The Purpose of this Information

This information is being provided to you in order to prepare you to make decisions about your own health care. If you should ultimately decide that surgery is the best treatment option for you, this section will help you understand what happens during an anterior cervical discectomy and will help you prepare for your role in the healing and recovery process. Read it thoroughly and answer the questions before making your final decision about your treatment options.

The Health Care Team’s Role The duty of your health care team is to:

  1. evaluate your condition
  2. establish a diagnosis
  3. present the various treatment options
  4. offer a specific treatment recommendation
  5. provide you with the information you need to make a decision; and then
    support you in the decision you make.

The Patient’s Responsibilities

You are the only one who can decide to have surgery. It is important that you take ownership of this decision, recognizing the limitations your particular physical condition places on the potential success of each of the treatment options.

If you choose to have surgery, your physical condition and your mental attitude will determine your body’s ability to heal. You must approach your surgery with confidence, a positive attitude, and a thorough understanding of the anticipated outcome. You should have realistic goals – and work steadily to achieve those goals.

The decision to have or not to have surgery includes weighing the risks and benefits involved. You will make the final decision, so ask questions about anything you do not understand.

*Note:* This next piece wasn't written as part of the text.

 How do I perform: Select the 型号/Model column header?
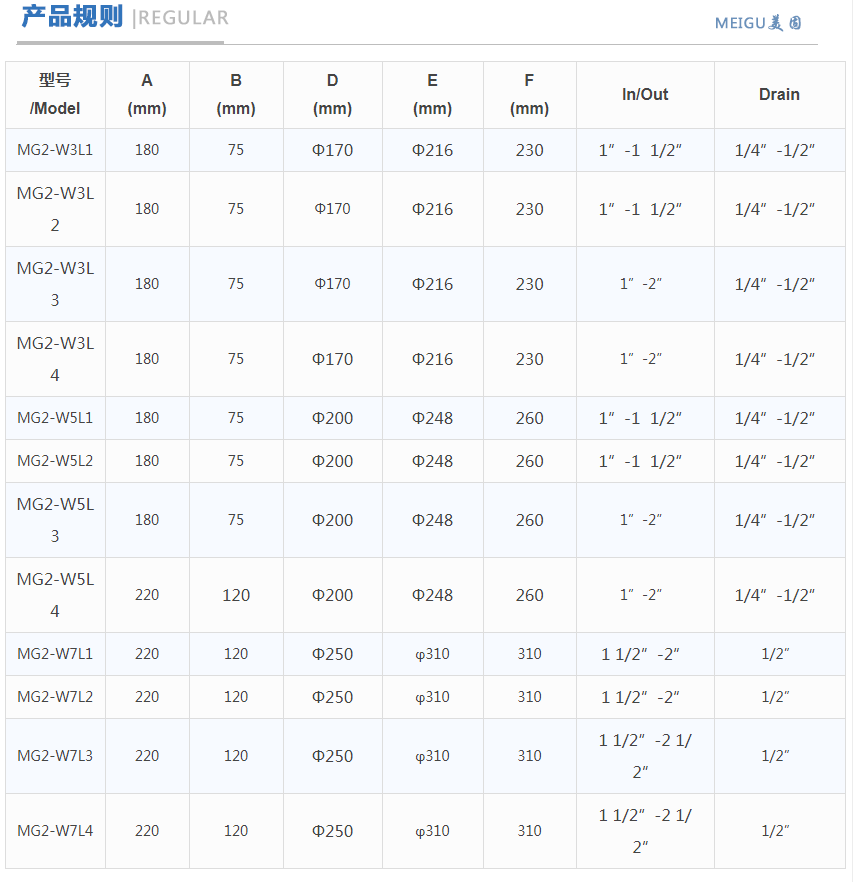[x=55, y=94]
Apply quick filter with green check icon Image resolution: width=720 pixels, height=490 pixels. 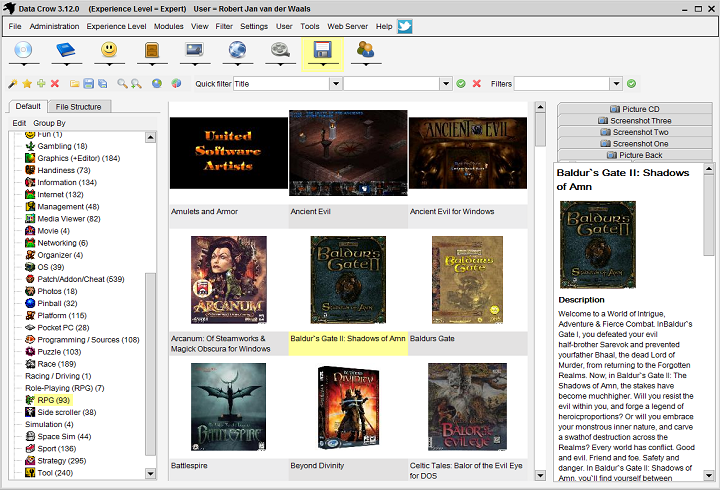click(x=461, y=84)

Since medical care is tailored to each person’s needs and differences, not all information presented here will apply to the patient’s treatment or its outcome. Seek the advice of your physician and other members of the health care team for specific information about the patient’s medical condition.

Anatomy of the Back

The spinal column, or backbone, consists of 33 bones (vertebrae) and can be divided into five segments (Fig. 1A). The uppermost 24 vertebrae are separated from one another by fibrous cartilage pads, called intervertebral discs (Fig. 1B), which allow the spine to bend and act as shock absorbers during activity. In the lowest part of the spine, the vertebrae are naturally fused to form the sacrum and the coccyx (tail bone).

Protruding from the back of each block-like vertebral body is an arch of bone that helps to form the large, vertical spinal canal, which surrounds the spinal cord and nerve bundles (Fig. 1C, below). A fluid-filled protective membrane, the dura, covers the contents of the spinal canal from where the cord begins at the base of the brain to where it ends (in a bundle of nerve fibers known as the cauda equina).

A pair of spinal nerves branches at each vertebral level (one to the left and one to the right), providing sensation and movement to all parts of the body. Three large bone processes arise from the vertebrae’s arch-one to each side (transverse) and one straight toward the back of the body (spinous). Strong ligaments and muscles attached to the vertebrae both support the spine and further protect the delicate spinal cord and nerves inside.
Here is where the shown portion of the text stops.